My friend Martin left a comment on my last trip report, saying the he was beginning to see the appeal of hiking the Appalachian Trail. To put this in context, Martin lives in the UK and hikes a lot in Scotland. He's a lightweight backpacker like me and is one of my far flung blogging friends.
His comment got me thinking about why I hike the AT. It wasn't obvious to me at first.
The reality is that I probably will never finish section hiking all 2,172 miles of the Appalachian Trail. There was a time when I dreamed otherwise, but with work and the fact that I'm getting older, it's unlikely that I'd be able to hike it more than 15 days per year for the next 15 years, even if I dedicated myself to it.
The fact is that, I'm not section hiking the AT in order to finish it, even though I have hiked 460 miles of the trail in Massachusetts, Vermont, New Hampshire and Maine over the past 2 years. So why do it?
I think the answer is community. People who hike or have hiked the Appalachian Trail share a common bond that transcends age, race, socioeconomic status, political beliefs, religion, hair-dos, and all of the things that divide us off the trail.
Speaking for myself, I'm always pleased to meet new people at trail shelters or out along the trail and talk to them. I've met the most interesting people this way and I count many of them as good friends to this day.
Then there's the bond between AT hikers (both thru-hikers and section-hikers), past and present, that is reinforced in online communities like Whiteblaze.net and expressed in a whole series of traditions that revolve around the AT experience: Trail Days gatherings, hiker feeds, trail magic, hiker hostels, decorating privies, shelter log books, shelter graffiti, trail adopters, and so on.

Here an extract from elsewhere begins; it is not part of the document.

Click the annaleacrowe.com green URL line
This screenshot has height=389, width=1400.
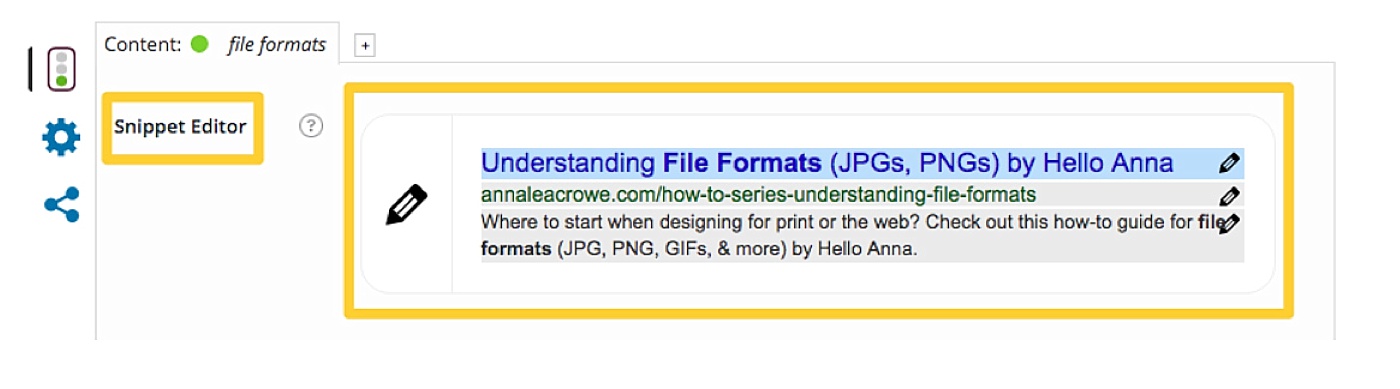(x=758, y=195)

But the community that surrounds the Appalachian Trail extends beyond the hikers that hike it and includes the towns and communities that border the AT corridor from Georgia to Maine. It is not uncommon for those people to be uncommonly supportive and kind to hikers they meet on the road or in town. For instance, I'm always amazed when people stop me on the road and ask if I need a ride, especially when I'm not even hitchhiking. It's a beautiful thing and harkens back to past time when people helped strangers instead of fearing them.
So I think a shared sense of community is probably the biggest reasons that I mainly hike the Appalachian Trail instead of other trails in my area. What are your reasons?